Nongeneral Type Surfaces in $\mathbb P^4$

Every smooth, projective surface can be embedded in $\mathbb P^5$, but there are constraints on the numerical invariants of a smooth surface in $\mathbb P^4$: The invariants of each such surface $S$ satisfy the double point formula

\[d^2-5d-10(\pi-1)+2(\chi(\mathcal O_S)-K_S^2) = 0.\]

Here, $d$ is the degree of $S$, $\pi$ its sectional genus, $\chi(\mathcal O_S)$ its Euler-Poincare characteristic, and $K_S$ its canonical class. The double point formula is a key ingredient in the proof of a theorem of Ellingsrud and Peskine which states that there are only finitely many families of smooth surfaces in $\mathbb P^4$ which are not of general type. That is, the degree of such surfaces in bounded from above. The best bound known so far is $52$, while examples exist up to degree $15$.

For details, we refer to

and the references given there.

Below, we present functions which return one hard coded example for each family presented in the first two papers above. Based on these papers, the existence of further families has been shown.
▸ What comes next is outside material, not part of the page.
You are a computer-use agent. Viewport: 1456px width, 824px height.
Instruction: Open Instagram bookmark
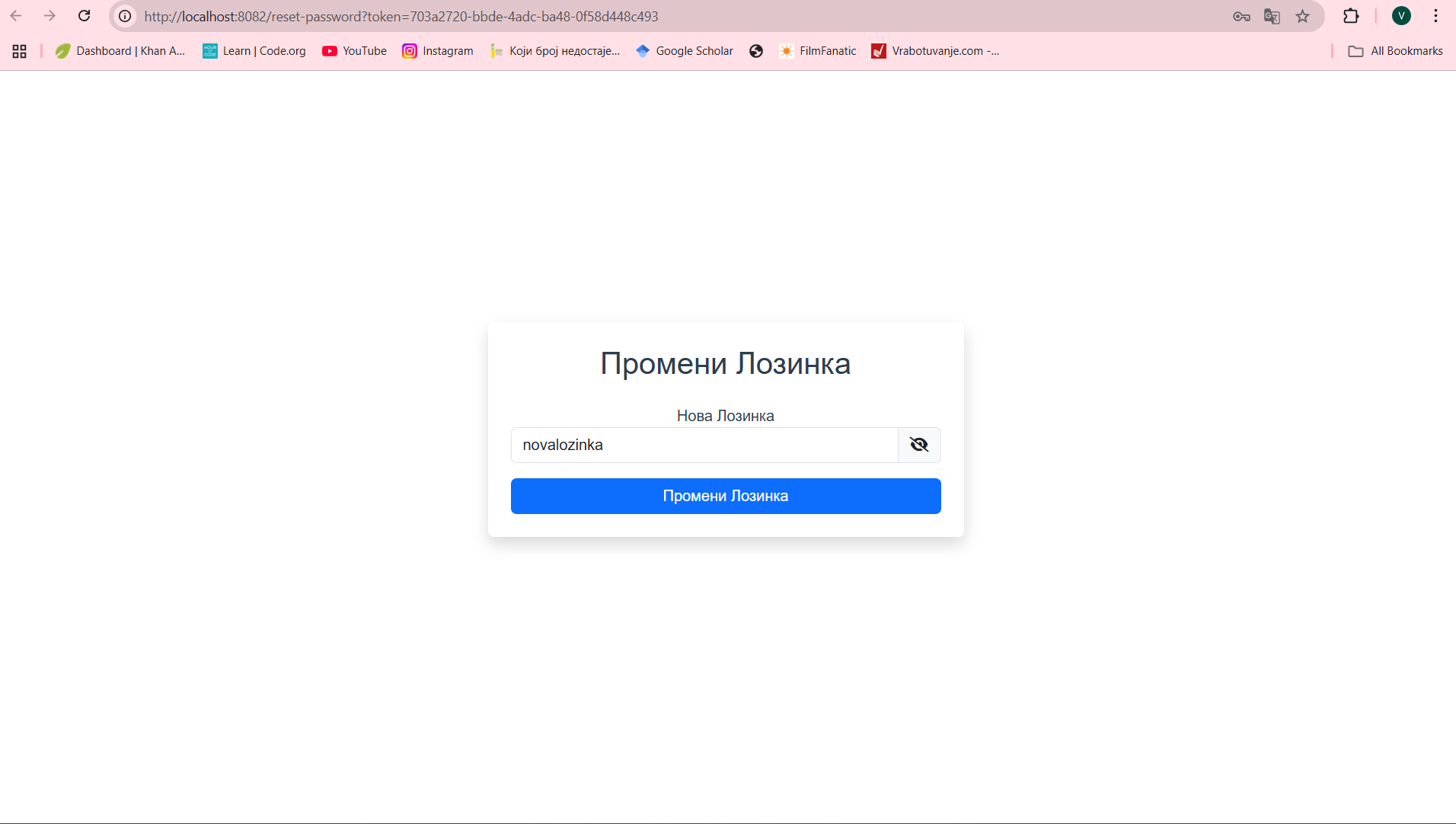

Hard coded OSCAR examples for these surfaces are under construction.

Note

To ease subsequent computations, all hard coded examples are defined over a finite prime field.

Rational Surfaces

A Rational Surface with $d=3$, $\pi=0$

cubic_scrollMethod
cubic_scroll()

Return a smooth rational surface in $\mathbb P^4$ with degree 3 and sectional genus 0.

The returned surface is defined over a prime field of characteristic 31991.

source

A Rational Surface with $d=4$, $\pi=0$

veroneseMethod
veronese()

Return a smooth rational surface in $\mathbb P^4$ with degree 4 and sectional genus 0.

The returned surface is defined over a prime field of characteristic 31991.

source

A Rational Surface with $d=5$, $\pi=2$

castelnuovoMethod
castelnuovo()

Return a smooth rational surface in $\mathbb P^4$ with degree 5 and sectional genus 2.

The returned surface is defined over a prime field of characteristic 31991.

source

A Rational Surface with $d=6$, $\pi=3$

bordigaMethod
bordiga()

Return a smooth rational surface in $\mathbb P^4$ with degree 6 and sectional genus 3.

The returned surface is defined over a prime field of characteristic 31991.

source

A Rational Surface with $d=7$, $\pi=4$

rational_d7_pi4Method
rational_d7_pi4()

Return a smooth rational surface in $\mathbb P^4$ with degree 7 and sectional genus 4.

The returned surface is defined over a prime field of characteristic 31991.

source

A Rational Surface with $d=8$, $\pi=5$

rational_d8_pi5Method
rational_d8_pi5()

Return a smooth rational surface in $\mathbb P^4$ with degree 8 and sectional genus 5.

The returned surface is defined over a prime field of characteristic 31991.

source

A Rational Surface with $d=8$, $\pi=6$

rational_d8_pi6Method
rational_d8_pi6()

Return a smooth rational surface in $\mathbb P^4$ with degree 8 and sectional genus 6.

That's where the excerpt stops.